Task goal:
Could you write out each entry exactly as it reads?
Data provided START
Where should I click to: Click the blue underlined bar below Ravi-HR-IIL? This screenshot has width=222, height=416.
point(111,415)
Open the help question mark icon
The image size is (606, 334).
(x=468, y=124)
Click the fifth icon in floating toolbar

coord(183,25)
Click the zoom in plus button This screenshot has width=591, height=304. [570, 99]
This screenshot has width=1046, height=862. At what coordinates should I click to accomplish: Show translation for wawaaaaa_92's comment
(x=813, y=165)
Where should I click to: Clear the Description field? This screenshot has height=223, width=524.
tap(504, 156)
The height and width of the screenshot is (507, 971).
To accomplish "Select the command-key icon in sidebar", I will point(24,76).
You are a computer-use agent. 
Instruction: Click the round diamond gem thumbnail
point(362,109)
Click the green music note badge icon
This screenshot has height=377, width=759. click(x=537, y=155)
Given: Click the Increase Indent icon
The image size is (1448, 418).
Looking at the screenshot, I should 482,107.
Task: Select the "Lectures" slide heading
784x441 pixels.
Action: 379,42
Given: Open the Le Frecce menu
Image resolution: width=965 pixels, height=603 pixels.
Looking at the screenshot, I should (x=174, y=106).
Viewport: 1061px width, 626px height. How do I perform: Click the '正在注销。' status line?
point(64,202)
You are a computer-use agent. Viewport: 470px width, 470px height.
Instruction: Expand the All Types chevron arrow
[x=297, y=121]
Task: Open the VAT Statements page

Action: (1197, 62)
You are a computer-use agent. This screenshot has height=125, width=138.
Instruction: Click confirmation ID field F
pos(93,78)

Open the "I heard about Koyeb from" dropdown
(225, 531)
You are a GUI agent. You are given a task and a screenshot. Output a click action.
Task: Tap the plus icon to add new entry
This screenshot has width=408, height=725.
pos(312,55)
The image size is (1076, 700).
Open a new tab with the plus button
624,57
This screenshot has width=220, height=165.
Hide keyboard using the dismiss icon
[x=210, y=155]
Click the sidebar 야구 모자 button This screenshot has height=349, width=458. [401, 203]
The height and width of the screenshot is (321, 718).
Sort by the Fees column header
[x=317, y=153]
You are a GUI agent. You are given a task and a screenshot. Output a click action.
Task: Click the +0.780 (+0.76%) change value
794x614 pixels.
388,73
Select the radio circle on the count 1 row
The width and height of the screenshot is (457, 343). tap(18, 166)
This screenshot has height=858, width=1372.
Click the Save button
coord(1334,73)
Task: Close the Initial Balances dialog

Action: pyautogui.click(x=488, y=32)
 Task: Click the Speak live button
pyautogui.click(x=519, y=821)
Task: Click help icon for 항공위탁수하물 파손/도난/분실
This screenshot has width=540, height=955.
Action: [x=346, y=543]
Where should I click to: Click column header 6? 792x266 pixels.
Data provided END
Completed task:
Where should I click to: Click the blue underlined bar below Ravi-HR-IIL? This screenshot has width=222, height=416.
point(111,415)
Open the help question mark icon
The image size is (606, 334).
(x=468, y=124)
Click the fifth icon in floating toolbar

coord(183,25)
Click the zoom in plus button This screenshot has width=591, height=304. [570, 99]
This screenshot has width=1046, height=862. At what coordinates should I click to accomplish: Show translation for wawaaaaa_92's comment
(x=813, y=165)
Where should I click to: Clear the Description field? This screenshot has height=223, width=524.
tap(504, 156)
The height and width of the screenshot is (507, 971).
To accomplish "Select the command-key icon in sidebar", I will point(24,76).
You are a computer-use agent. 
Instruction: Click the round diamond gem thumbnail
point(362,109)
Click the green music note badge icon
This screenshot has height=377, width=759. click(x=537, y=155)
Given: Click the Increase Indent icon
The image size is (1448, 418).
Looking at the screenshot, I should 482,107.
Task: Select the "Lectures" slide heading
784x441 pixels.
Action: 379,42
Given: Open the Le Frecce menu
Image resolution: width=965 pixels, height=603 pixels.
Looking at the screenshot, I should (x=174, y=106).
Viewport: 1061px width, 626px height. How do I perform: Click the '正在注销。' status line?
point(64,202)
You are a computer-use agent. Viewport: 470px width, 470px height.
Instruction: Expand the All Types chevron arrow
[x=297, y=121]
Task: Open the VAT Statements page

Action: (1197, 62)
You are a computer-use agent. This screenshot has height=125, width=138.
Instruction: Click confirmation ID field F
pos(93,78)

Open the "I heard about Koyeb from" dropdown
(225, 531)
You are a GUI agent. You are given a task and a screenshot. Output a click action.
Task: Tap the plus icon to add new entry
This screenshot has width=408, height=725.
pos(312,55)
The image size is (1076, 700).
Open a new tab with the plus button
624,57
This screenshot has width=220, height=165.
Hide keyboard using the dismiss icon
[x=210, y=155]
Click the sidebar 야구 모자 button This screenshot has height=349, width=458. [401, 203]
The height and width of the screenshot is (321, 718).
Sort by the Fees column header
[x=317, y=153]
You are a GUI agent. You are given a task and a screenshot. Output a click action.
Task: Click the +0.780 (+0.76%) change value
794x614 pixels.
388,73
Select the radio circle on the count 1 row
The width and height of the screenshot is (457, 343). tap(18, 166)
This screenshot has height=858, width=1372.
Click the Save button
coord(1334,73)
Task: Close the Initial Balances dialog

Action: pyautogui.click(x=488, y=32)
 Task: Click the Speak live button
pyautogui.click(x=519, y=821)
Task: Click help icon for 항공위탁수하물 파손/도난/분실
This screenshot has width=540, height=955.
Action: [x=346, y=543]
Where should I click to: Click column header 6? 792x266 pixels.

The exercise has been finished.